Scott Warren: UNC Chapel Hill

Among the challenges facing humanity, the sustainable production, storage, and use of energy is among the most urgent.  In this talk, I will describe our laboratory’s work to develop a new device for energy storage: the fluoride-ion battery.  Compared to lithium-ion batteries, fluoride-ion batteries have been little explored, largely because no fluoride-ion liquid electrolyte was known.  This situation changed in 2018, when researchers at Caltech, JPL, and Honda reported the first stable liquid electrolyte for fluoride ions (Science, 362, 1144-1148, 2018).  Now, with a liquid electrolyte available, it becomes possible to develop and explore electrodes for a fluoride-ion battery.

This talk will focus on our lab’s discovery of a new class of materials – electrenes – and their use as an electrode in a fluoride-ion battery.  Electrenes are 2D (“layered”) materials in which a lattice site that would normally hold an anion instead contains a bare electron.  We have now developed electrochemical cells using Honda’s electrolyte in which a bare electron can be exchanged for a fluoride ion.  This exchange occurs without any change in the oxidation states of the surrounding atoms and is therefore the first example of an electrochemically controlled electron-transfer event that occurs without reduction or oxidation.  The realization of this phenomenon in the electride [Y2C]2+·2e- offers electrodes with capacities that are nearly double state-of-the-art lithium-ion batteries while also having almost no volume change.

**Directions**:
1 - Write out the talk abstract between "Scott Warren: UNC" and "for a fluoride-ion battery.", inclusive.
2 - According to the talk abstract, what did researchers at Caltech, JPL, and Honda report in 2018?
3 - Summarize the talk abstract in two sentences.
Rely on the talk abstract alone.

**Recorded information**:

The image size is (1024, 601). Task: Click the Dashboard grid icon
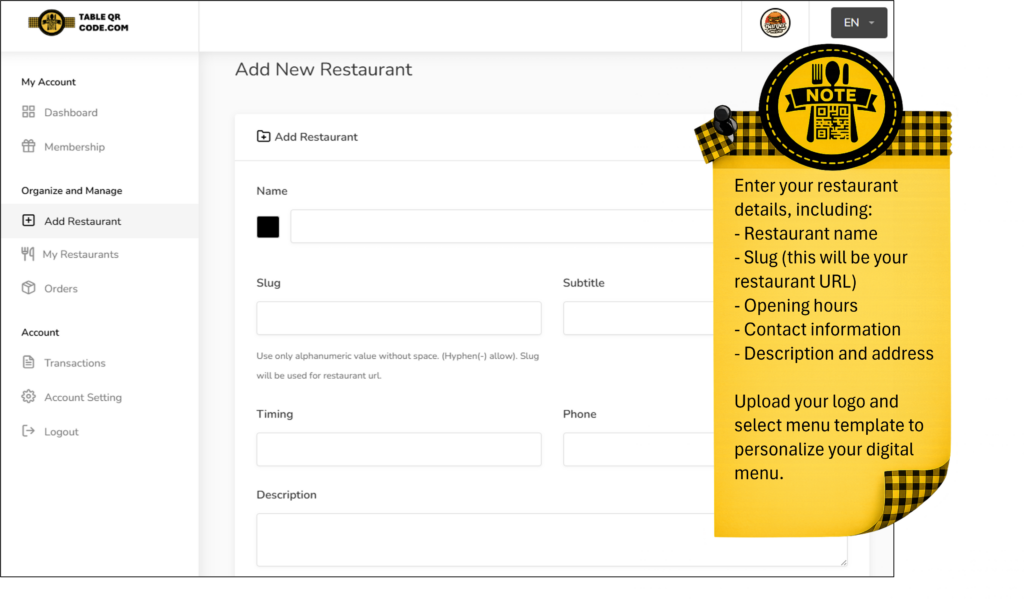coord(28,113)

**Results for each task**:
1 -
Scott Warren: UNC Chapel Hill

Among the challenges facing humanity, the sustainable production, storage, and use of energy is among the most urgent.  In this talk, I will describe our laboratory’s work to develop a new device for energy storage: the fluoride-ion battery.  Compared to lithium-ion batteries, fluoride-ion batteries have been little explored, largely because no fluoride-ion liquid electrolyte was known.  This situation changed in 2018, when researchers at Caltech, JPL, and Honda reported the first stable liquid electrolyte for fluoride ions (Science, 362, 1144-1148, 2018).  Now, with a liquid electrolyte available, it becomes possible to develop and explore electrodes for a fluoride-ion battery.

2 - The first stable liquid electrolyte for fluoride ions.

3 - Fluoride-ion batteries went largely unexplored because no fluoride-ion liquid electrolyte was known until 2018, and the talk describes a laboratory's work developing electrodes for them. The lab discovered electrenes, 2D materials in which a bare electron sits in place of an anion and can be exchanged for a fluoride ion without reduction or oxidation, giving electrodes with nearly double the capacity of state-of-the-art lithium-ion batteries and almost no volume change.